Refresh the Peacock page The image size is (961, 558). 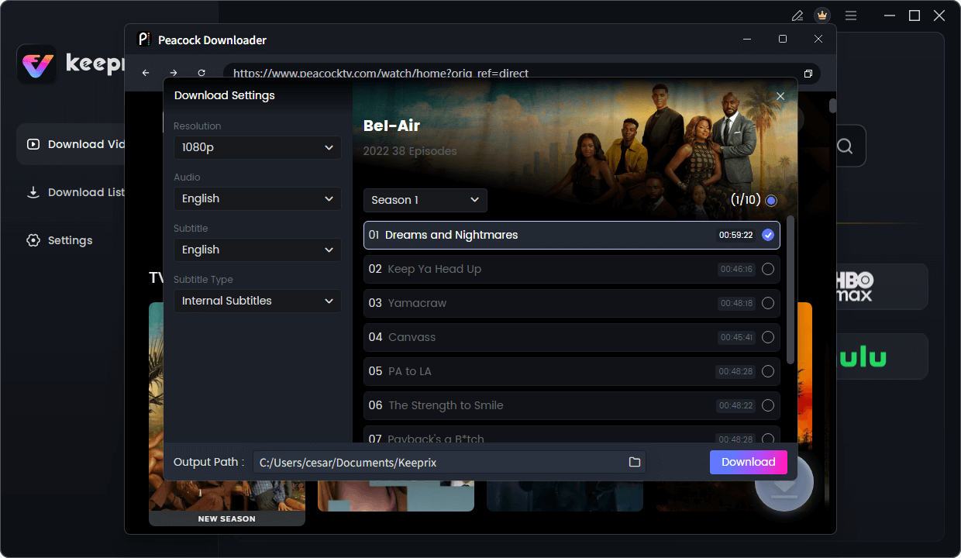coord(201,72)
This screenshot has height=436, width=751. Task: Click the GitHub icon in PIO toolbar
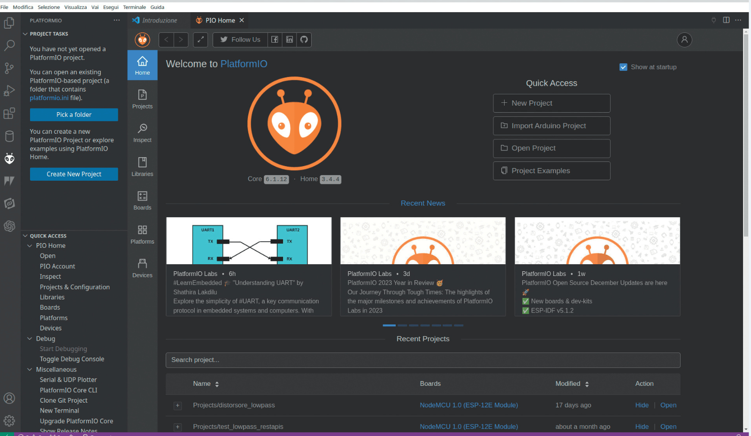(x=304, y=39)
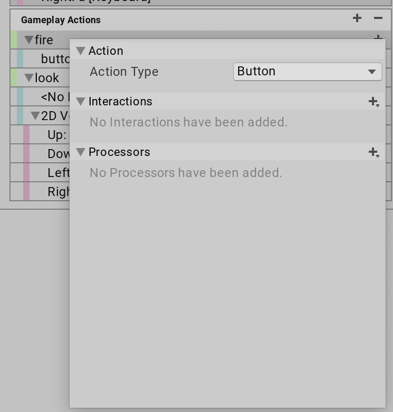
Task: Click the plus icon in Gameplay Actions header
Action: [357, 18]
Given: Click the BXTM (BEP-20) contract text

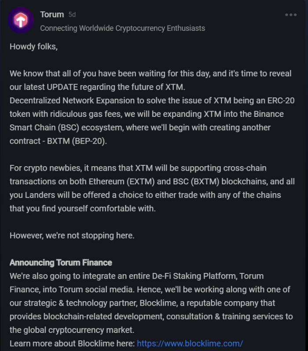Looking at the screenshot, I should (x=77, y=141).
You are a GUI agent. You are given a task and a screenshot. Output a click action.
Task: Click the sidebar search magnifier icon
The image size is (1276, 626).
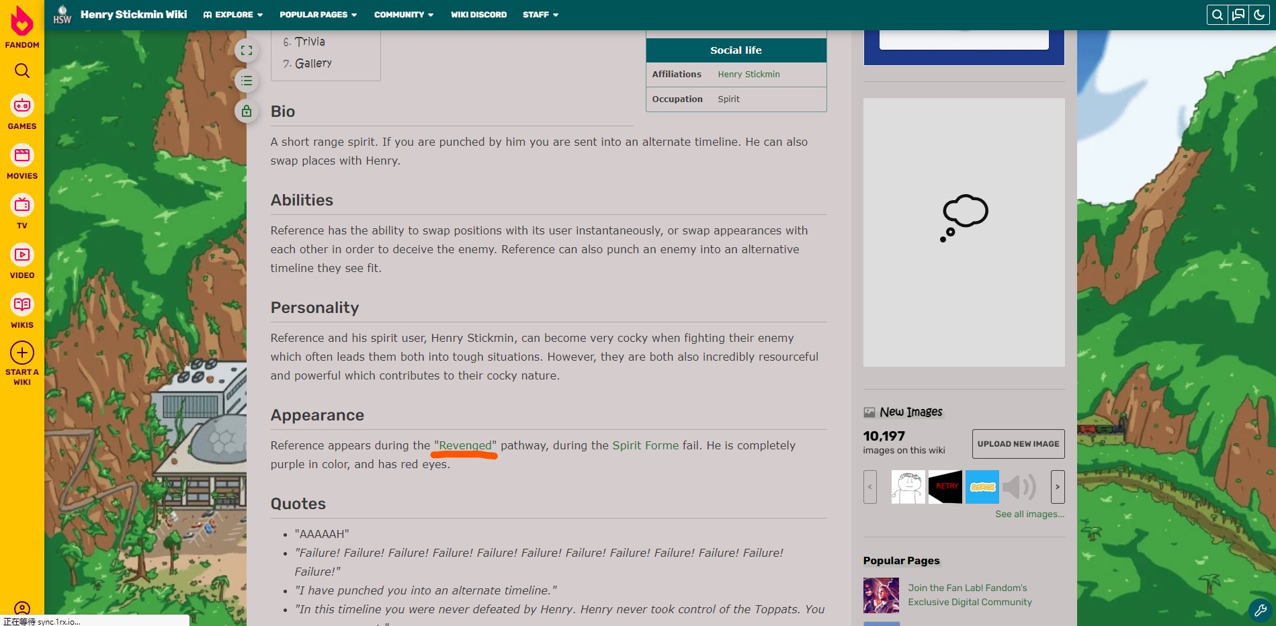coord(22,71)
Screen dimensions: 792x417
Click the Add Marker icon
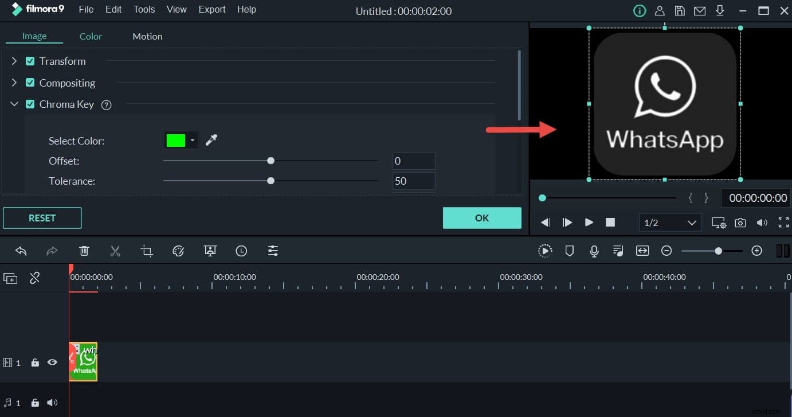(x=569, y=251)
· · · · ·
◆ PROBLEM
Reproduce precisely the lines of the listing above, from the line containing "Screen dimensions: 792x417" to the last line, both ends included. Pictures are to be omitted.

◆ YOUR SOLUTION
Screen dimensions: 792x417
Click the Add Marker icon
(x=569, y=251)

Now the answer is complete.